Tuesday, April 16, 2013

FDA Official Asks for More Muscle To Regulate Compounding by Ted Agres

FDA Commissioner Margaret A. Hamburg, MD, today told a congressional panel investigating the deadly fungal meningitis outbreak tied to the New England Compounding Center (NECC), in Framingham, Mass., that current law “is not well suited” to regulate large compounding pharmacies.

“Sterile products produced in advance of or without a prescription and shipped interstate should be subject to the highest levels of controls, established by FDA and appropriate to the activity, similar to cGMP [current Good Manufacturing Practices] standards applicable to conventional drug manufacturing,” Dr. Hamburg told the House Energy and Commerce Subcommittee on Oversight and Investigations.

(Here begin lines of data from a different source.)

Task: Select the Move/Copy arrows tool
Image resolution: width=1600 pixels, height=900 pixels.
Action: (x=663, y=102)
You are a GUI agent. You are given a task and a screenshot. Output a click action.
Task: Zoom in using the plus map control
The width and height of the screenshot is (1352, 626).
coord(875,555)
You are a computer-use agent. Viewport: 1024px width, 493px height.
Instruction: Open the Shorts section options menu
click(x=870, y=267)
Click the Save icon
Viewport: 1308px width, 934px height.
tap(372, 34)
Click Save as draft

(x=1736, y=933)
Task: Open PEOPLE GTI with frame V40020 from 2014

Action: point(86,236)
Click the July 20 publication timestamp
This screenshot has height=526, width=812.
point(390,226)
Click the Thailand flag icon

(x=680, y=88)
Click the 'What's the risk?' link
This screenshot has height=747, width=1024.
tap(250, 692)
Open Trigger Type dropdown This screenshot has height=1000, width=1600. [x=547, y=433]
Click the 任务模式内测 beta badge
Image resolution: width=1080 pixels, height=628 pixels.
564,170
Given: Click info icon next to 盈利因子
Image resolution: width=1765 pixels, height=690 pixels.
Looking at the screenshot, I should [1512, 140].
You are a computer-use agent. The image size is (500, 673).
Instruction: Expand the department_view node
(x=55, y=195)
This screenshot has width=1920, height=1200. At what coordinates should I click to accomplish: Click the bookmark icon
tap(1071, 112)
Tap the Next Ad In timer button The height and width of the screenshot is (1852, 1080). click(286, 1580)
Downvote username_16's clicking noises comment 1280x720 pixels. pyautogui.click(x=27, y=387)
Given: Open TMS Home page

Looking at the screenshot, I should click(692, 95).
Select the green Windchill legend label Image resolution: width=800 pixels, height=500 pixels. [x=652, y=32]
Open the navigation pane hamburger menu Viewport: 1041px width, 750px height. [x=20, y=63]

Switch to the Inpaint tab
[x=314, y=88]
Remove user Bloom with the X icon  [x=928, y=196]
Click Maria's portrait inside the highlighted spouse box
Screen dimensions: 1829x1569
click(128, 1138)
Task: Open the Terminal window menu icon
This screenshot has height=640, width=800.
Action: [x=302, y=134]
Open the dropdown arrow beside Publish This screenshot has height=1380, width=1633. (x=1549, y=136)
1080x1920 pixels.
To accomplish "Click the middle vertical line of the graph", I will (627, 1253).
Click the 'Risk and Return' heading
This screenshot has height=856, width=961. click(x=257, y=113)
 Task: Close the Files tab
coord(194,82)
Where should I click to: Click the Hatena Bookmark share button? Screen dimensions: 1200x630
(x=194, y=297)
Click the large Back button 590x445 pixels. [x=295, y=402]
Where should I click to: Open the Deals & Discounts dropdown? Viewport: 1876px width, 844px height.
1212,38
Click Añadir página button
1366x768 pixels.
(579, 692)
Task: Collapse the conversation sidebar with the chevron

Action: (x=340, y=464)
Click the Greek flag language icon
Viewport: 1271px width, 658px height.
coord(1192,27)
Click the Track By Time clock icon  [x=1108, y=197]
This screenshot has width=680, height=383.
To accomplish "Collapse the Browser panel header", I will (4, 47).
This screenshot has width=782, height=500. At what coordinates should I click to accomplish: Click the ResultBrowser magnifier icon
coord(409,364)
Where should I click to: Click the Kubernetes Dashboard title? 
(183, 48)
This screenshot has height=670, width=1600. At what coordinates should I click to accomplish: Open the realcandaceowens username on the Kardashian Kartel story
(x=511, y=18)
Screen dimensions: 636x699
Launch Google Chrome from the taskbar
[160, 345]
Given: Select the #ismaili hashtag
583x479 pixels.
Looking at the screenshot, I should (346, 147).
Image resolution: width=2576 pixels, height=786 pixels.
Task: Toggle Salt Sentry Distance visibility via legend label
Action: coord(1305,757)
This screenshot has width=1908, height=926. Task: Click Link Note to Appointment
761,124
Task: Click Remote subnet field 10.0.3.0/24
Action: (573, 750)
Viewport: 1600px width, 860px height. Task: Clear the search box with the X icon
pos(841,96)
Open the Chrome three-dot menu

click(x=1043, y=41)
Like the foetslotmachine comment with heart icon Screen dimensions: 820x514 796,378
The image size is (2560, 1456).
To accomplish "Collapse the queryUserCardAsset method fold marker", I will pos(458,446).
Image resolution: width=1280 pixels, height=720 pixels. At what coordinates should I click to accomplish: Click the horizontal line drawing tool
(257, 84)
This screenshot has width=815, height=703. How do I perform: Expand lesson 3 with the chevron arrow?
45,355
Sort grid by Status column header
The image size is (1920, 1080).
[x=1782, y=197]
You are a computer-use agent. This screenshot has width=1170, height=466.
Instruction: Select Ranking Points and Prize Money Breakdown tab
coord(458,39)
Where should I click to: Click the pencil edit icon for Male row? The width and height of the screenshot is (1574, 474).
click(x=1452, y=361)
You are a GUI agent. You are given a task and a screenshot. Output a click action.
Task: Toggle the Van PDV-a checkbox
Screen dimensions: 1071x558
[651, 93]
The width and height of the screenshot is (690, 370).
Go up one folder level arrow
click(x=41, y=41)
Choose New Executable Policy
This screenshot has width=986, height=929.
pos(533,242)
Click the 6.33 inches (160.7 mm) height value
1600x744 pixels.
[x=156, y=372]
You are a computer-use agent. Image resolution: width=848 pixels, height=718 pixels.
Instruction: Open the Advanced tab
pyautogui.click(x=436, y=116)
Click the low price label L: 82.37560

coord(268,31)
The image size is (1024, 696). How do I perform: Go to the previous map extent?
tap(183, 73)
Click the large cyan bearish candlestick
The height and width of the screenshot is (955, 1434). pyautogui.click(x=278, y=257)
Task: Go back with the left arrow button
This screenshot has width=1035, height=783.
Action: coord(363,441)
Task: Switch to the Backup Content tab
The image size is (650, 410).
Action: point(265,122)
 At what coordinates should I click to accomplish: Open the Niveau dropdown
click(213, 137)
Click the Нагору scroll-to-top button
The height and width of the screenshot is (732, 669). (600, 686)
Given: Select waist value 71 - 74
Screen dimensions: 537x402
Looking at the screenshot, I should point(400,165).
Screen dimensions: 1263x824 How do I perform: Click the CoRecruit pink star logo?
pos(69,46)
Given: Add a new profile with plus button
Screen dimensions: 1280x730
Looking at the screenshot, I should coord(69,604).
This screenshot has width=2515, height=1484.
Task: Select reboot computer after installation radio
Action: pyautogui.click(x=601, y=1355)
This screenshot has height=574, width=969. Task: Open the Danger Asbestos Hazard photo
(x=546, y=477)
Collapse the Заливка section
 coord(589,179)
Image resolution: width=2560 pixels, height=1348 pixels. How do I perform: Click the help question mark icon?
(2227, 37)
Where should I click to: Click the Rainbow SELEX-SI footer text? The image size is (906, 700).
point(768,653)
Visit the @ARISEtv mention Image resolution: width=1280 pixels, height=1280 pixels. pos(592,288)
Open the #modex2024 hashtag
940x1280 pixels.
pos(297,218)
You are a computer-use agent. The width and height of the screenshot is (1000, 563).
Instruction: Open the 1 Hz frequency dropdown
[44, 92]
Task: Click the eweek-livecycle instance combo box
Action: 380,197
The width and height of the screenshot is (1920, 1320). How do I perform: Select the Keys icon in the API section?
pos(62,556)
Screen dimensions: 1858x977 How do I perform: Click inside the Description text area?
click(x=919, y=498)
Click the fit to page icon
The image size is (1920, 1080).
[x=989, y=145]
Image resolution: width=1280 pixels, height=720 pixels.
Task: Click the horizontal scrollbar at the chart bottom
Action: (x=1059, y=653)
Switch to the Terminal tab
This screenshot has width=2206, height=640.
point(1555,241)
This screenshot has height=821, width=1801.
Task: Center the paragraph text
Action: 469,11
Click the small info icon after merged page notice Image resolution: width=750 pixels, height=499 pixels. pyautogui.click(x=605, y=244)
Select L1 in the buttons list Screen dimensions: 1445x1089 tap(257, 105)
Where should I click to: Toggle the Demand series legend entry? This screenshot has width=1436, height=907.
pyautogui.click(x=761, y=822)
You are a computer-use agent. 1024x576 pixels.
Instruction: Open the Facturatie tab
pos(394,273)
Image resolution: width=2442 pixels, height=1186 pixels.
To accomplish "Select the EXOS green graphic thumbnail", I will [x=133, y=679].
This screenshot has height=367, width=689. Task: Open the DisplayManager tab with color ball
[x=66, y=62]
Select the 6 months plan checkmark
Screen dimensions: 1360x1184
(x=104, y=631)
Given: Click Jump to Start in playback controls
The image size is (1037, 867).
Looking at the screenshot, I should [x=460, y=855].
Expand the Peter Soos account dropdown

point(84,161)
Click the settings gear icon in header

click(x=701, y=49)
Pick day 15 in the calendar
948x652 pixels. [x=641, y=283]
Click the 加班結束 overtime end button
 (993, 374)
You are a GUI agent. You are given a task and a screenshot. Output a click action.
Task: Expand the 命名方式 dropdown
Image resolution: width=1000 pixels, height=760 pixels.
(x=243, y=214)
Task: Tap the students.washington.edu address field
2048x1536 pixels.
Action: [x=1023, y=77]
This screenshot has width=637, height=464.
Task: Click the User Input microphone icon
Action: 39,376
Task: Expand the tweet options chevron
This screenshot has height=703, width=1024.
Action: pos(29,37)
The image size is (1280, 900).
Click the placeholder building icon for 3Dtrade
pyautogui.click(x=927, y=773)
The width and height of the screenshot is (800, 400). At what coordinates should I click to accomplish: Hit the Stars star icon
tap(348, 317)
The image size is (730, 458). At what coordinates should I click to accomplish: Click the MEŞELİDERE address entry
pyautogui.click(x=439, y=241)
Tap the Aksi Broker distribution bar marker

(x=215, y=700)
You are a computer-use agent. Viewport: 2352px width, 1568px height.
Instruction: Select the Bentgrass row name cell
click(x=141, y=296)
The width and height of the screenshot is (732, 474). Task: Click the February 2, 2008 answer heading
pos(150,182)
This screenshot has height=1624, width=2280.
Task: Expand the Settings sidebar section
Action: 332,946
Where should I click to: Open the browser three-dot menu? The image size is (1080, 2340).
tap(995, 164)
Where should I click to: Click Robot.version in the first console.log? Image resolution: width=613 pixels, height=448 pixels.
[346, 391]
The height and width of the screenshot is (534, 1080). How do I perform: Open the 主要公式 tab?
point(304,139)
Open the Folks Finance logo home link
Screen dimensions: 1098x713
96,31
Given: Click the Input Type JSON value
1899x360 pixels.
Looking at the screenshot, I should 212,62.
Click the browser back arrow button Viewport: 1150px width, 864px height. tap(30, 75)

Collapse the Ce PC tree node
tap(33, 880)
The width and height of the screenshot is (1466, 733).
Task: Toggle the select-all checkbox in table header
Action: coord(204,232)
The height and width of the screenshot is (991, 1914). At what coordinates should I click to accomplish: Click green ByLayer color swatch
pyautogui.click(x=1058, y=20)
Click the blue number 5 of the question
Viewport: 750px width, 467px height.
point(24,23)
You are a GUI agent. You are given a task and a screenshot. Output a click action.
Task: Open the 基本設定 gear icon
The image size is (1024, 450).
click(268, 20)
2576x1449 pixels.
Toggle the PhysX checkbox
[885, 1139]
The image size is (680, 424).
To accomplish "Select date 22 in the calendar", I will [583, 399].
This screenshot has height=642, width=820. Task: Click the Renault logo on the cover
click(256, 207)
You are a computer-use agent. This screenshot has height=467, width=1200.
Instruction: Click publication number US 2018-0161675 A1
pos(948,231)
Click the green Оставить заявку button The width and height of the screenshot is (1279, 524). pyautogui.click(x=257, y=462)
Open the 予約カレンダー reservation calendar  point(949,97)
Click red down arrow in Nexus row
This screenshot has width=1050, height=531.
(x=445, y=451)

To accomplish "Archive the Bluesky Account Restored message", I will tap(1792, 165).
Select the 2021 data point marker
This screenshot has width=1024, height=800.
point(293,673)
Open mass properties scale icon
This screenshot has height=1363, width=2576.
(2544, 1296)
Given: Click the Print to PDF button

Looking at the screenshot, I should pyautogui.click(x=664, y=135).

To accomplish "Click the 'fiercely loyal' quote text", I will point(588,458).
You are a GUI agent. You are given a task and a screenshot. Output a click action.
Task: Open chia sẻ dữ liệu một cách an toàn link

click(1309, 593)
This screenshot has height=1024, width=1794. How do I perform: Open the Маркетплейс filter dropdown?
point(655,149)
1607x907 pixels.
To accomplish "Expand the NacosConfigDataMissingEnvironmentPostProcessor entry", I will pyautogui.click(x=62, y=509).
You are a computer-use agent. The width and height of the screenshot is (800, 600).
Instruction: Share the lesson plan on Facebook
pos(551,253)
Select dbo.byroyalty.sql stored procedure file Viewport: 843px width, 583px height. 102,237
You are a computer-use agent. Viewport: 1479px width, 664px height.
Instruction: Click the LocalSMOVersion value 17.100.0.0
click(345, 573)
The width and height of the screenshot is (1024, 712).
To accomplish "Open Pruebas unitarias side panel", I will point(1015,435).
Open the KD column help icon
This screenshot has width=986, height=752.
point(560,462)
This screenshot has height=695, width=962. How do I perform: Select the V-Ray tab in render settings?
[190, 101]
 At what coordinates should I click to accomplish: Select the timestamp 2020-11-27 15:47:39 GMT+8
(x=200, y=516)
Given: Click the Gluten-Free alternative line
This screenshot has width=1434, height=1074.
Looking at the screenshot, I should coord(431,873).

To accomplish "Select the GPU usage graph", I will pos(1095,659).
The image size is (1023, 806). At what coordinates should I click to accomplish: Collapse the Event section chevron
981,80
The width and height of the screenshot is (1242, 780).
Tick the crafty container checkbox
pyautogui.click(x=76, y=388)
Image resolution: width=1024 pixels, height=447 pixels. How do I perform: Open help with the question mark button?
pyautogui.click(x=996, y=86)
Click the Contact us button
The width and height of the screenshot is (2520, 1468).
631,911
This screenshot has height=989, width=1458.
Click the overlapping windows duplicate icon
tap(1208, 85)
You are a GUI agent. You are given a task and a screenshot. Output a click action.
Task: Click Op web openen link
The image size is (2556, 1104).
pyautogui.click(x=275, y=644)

“We have been hampered in our ability to protect the American people because of ambiguities regarding FDA’s enforcement authority, legal challenges and adverse court decisions” surrounding what she termed nontraditional compounders—companies that produce large quantities of sterile products “in advance of or without receiving a prescription, where the drug is distributed out of [the] state in which it was produced.”

The House hearing was the latest in a series of congressional inquiries following last year’s deadly outbreak of meningitis associated with contaminated compounded methylprednisolone acetate produced by NECC. To date, more than 50 people have died and about 730 have been stricken in 20 states.